Modèle 3D d'une imagerie cardiaque chez la souris (TEP).

© DR

Coupler deux techniques d’imagerie actuelles aboutirait à des progrès pour la recherche clinique, mais aussi à plus long terme pour les patients.

Le pactole des investissements d’avenir intéresse les entreprises étrangères. La société américaine Bioscan a annoncé, le 13 janvier dernier lors d'une conférence de presse parisienne, l’implantation d’un centre de R&D à Dijon (21). Celle-ci fait suite à l’obtention d’un financement de l’Etat français dans le cadre de l’appel à projets "équipement d’excellence".

Le projet, subventionné à hauteur de 7,3 millions d’euros, se nomme IMAPPI, pour « Integrated Magnetic Resonance and Positron emission tomography in Preclinical Imaging ». Son but : accélérer le développement préclinique de médicaments grâce à un outil d’imagerie plus performant. Comme le nom du projet l’indique, il s’agit de construire un appareil qui réalisera, sur le petit animal, deux types d’imagerie en une : l’imagerie par résonance magnétique (IRM) et la tomographie par émission de positons (TEP).

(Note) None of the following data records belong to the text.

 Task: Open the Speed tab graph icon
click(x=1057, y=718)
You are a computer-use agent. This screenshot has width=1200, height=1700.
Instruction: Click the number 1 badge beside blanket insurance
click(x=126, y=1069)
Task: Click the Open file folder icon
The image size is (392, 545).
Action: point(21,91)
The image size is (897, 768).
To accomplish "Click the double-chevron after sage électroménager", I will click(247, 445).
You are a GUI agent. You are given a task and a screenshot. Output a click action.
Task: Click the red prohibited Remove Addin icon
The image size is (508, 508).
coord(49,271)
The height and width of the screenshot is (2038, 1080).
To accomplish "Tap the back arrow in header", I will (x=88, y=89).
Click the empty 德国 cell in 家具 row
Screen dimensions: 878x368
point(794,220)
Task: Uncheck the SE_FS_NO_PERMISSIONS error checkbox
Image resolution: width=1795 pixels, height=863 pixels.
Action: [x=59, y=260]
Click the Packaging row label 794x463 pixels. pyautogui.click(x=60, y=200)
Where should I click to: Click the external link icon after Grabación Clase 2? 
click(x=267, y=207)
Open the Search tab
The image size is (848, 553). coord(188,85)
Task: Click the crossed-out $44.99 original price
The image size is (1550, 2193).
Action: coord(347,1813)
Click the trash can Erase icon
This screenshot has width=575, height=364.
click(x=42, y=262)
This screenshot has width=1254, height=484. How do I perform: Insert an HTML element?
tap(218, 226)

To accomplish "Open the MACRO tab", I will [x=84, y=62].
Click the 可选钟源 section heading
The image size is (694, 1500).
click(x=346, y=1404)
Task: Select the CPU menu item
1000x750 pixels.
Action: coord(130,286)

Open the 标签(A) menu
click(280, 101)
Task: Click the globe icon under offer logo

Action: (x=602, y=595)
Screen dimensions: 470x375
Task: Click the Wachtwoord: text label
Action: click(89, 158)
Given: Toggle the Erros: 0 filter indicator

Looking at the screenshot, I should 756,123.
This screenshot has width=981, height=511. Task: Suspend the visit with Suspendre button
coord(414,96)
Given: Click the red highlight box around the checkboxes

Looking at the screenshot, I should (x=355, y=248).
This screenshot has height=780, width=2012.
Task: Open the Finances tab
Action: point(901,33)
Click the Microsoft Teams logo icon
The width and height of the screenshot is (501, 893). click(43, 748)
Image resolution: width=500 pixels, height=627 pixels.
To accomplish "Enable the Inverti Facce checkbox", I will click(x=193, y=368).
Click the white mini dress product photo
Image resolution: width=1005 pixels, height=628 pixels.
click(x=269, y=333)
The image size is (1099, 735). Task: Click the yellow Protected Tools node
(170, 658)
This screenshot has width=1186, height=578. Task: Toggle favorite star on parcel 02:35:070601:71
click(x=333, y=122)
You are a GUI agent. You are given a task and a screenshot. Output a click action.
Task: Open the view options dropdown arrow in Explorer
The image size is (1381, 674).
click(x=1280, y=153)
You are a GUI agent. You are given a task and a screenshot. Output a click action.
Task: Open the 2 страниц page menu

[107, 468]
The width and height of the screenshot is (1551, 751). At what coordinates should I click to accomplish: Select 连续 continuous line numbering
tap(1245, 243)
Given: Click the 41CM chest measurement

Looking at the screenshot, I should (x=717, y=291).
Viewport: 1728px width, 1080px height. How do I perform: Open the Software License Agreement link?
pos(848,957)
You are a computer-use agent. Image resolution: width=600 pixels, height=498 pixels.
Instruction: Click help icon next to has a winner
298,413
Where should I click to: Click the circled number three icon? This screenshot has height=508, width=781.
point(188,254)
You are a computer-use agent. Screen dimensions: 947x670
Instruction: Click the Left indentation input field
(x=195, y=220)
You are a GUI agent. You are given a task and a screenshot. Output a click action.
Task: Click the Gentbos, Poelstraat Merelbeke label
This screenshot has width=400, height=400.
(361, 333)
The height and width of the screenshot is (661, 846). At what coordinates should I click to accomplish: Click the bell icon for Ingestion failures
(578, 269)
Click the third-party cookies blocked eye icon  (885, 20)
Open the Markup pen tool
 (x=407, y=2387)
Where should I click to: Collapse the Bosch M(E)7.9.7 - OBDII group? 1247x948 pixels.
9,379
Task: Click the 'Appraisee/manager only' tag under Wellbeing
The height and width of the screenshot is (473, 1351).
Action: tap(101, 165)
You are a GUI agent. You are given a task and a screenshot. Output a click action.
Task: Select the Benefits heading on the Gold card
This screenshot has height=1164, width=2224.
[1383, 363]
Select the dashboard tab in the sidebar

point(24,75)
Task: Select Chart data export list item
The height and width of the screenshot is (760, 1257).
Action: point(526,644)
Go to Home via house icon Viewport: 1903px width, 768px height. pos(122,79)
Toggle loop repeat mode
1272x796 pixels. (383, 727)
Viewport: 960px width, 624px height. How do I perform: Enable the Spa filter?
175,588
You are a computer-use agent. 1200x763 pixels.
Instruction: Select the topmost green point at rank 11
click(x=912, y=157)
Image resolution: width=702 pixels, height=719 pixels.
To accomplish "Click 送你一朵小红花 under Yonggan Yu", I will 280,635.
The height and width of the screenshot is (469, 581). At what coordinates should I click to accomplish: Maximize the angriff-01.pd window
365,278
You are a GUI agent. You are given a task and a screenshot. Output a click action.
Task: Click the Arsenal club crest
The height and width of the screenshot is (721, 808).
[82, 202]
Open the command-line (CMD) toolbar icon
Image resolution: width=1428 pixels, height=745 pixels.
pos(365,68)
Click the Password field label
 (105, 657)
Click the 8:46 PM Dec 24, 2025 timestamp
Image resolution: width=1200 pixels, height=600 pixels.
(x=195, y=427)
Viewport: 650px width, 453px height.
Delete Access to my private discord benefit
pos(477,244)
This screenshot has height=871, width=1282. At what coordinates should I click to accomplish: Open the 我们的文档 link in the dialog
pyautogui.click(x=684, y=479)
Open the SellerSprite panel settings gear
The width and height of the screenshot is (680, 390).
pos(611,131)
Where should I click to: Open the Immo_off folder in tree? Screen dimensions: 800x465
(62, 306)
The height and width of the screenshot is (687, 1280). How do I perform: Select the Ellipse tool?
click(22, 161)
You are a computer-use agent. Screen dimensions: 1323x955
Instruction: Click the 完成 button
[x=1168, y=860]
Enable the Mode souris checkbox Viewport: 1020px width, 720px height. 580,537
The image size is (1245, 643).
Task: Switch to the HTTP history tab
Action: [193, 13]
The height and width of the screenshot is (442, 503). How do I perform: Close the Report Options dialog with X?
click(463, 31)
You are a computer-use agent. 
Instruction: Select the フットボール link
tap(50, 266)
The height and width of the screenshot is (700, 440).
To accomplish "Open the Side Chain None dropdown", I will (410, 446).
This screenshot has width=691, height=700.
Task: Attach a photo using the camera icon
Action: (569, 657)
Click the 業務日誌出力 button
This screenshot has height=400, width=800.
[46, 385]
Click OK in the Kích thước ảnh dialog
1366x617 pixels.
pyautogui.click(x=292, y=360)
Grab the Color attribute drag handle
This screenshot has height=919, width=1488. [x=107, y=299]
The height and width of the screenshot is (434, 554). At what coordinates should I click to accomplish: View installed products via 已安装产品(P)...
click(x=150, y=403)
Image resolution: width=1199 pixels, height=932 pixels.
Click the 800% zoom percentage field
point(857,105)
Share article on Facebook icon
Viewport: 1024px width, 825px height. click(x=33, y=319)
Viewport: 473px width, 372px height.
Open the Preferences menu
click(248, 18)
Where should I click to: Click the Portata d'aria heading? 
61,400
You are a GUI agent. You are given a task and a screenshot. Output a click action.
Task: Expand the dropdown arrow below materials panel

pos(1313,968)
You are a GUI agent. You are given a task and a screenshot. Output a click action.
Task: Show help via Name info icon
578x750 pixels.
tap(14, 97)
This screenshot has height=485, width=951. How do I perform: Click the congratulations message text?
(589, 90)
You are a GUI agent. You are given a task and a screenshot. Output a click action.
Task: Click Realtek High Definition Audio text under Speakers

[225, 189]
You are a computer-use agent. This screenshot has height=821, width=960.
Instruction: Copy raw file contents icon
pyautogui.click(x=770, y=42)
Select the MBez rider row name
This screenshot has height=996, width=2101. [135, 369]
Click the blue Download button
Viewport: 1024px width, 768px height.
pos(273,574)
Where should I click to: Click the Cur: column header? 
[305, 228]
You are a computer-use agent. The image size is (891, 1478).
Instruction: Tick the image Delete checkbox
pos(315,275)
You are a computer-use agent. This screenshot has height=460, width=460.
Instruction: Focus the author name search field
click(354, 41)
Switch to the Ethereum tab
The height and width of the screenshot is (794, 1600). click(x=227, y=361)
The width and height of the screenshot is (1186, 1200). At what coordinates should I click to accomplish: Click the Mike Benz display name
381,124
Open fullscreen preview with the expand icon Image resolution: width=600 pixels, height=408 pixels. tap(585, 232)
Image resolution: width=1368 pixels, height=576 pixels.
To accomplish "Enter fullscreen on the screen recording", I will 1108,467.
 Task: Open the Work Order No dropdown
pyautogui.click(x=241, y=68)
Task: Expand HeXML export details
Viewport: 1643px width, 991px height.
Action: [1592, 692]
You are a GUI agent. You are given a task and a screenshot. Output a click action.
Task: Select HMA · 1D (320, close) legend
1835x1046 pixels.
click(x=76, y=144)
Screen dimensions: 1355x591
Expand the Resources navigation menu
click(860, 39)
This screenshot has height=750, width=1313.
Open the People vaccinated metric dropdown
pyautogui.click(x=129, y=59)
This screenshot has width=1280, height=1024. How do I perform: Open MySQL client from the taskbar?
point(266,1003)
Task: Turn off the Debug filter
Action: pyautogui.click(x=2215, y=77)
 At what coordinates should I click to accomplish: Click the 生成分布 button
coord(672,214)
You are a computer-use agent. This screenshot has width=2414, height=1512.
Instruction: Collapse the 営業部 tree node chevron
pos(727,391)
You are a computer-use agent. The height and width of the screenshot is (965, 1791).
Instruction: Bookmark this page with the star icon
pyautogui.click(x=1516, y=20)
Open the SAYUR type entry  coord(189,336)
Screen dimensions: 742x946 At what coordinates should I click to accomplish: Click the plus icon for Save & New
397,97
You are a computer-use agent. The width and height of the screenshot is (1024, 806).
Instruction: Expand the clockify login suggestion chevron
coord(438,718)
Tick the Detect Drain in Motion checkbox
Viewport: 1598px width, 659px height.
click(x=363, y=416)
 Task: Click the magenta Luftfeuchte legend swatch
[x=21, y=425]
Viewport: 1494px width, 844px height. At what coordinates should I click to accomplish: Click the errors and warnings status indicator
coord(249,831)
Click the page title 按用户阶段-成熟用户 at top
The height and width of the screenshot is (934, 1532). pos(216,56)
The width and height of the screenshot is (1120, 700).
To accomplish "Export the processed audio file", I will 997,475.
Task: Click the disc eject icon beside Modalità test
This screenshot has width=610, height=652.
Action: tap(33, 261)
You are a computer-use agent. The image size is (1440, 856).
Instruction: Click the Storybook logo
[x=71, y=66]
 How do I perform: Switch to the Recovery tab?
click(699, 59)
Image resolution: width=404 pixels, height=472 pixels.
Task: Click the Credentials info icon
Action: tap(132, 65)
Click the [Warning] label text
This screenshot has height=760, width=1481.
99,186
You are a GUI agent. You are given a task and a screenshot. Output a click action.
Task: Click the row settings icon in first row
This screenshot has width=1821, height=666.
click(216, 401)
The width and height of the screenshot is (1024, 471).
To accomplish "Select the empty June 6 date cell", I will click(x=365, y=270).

Chaque technique apporte un avantage que l’autre n’a pas : l’IRM est idéale pour fournir des informations anatomiques du sujet, tandis que la TEP aide à suivre une activité métabolique et notamment l’action thérapeutique d'une molécule. D’où l’idée de combiner les deux. Des sociétés comme Bioscan savent déjà superposer les deux types d’images pour en faire des modèles 3D. Mais c’est la première fois que l’on cherche véritablement à fusionner les deux techniques au niveau de l’acquisition d’images, sans sacrifier en résolution.

Superposition d'échelles

En plus des gains de temps escomptés, les bénéfices viennent de la superposition d’échelles : « il peut y avoir un intérêt de suivre en temps réel une molécule radiomarquée, voir des transferts s’effectuer au-dessous de la micromole par litre, tandis qu’à l’échelle supérieure on verra le comportement des tissus, par exemple la perfusion de sang », a expliqué le professeur François Brunotte, coordinateur du projet pour le PRES de Bourgogne/Franche-Comté, lors de la présentation d'IMAPPI.

Le projet doit se dérouler sur trois ans, avec à chaque jalon la livraison d’un nouveau prototype : cette année, un système où la TEP et l’IRM seront enchaînées mais sur deux machines différentes, l’année prochaine, un prototype réalisant en ligne les deux techniques, et enfin, en 2014, la livraison du scanner intégrant TEP et IRM. Bioscan a noué un partenariat avec Philips sur ce-dernier prototype, car il nécessite le développement de photodétecteurs insensibles aux champs magnétiques.

A plus long terme, le prototype d’IMAPPI pourrait trouver des applications cliniques, par exemple pour dépister ou suivre l’évolution de certaines tumeurs.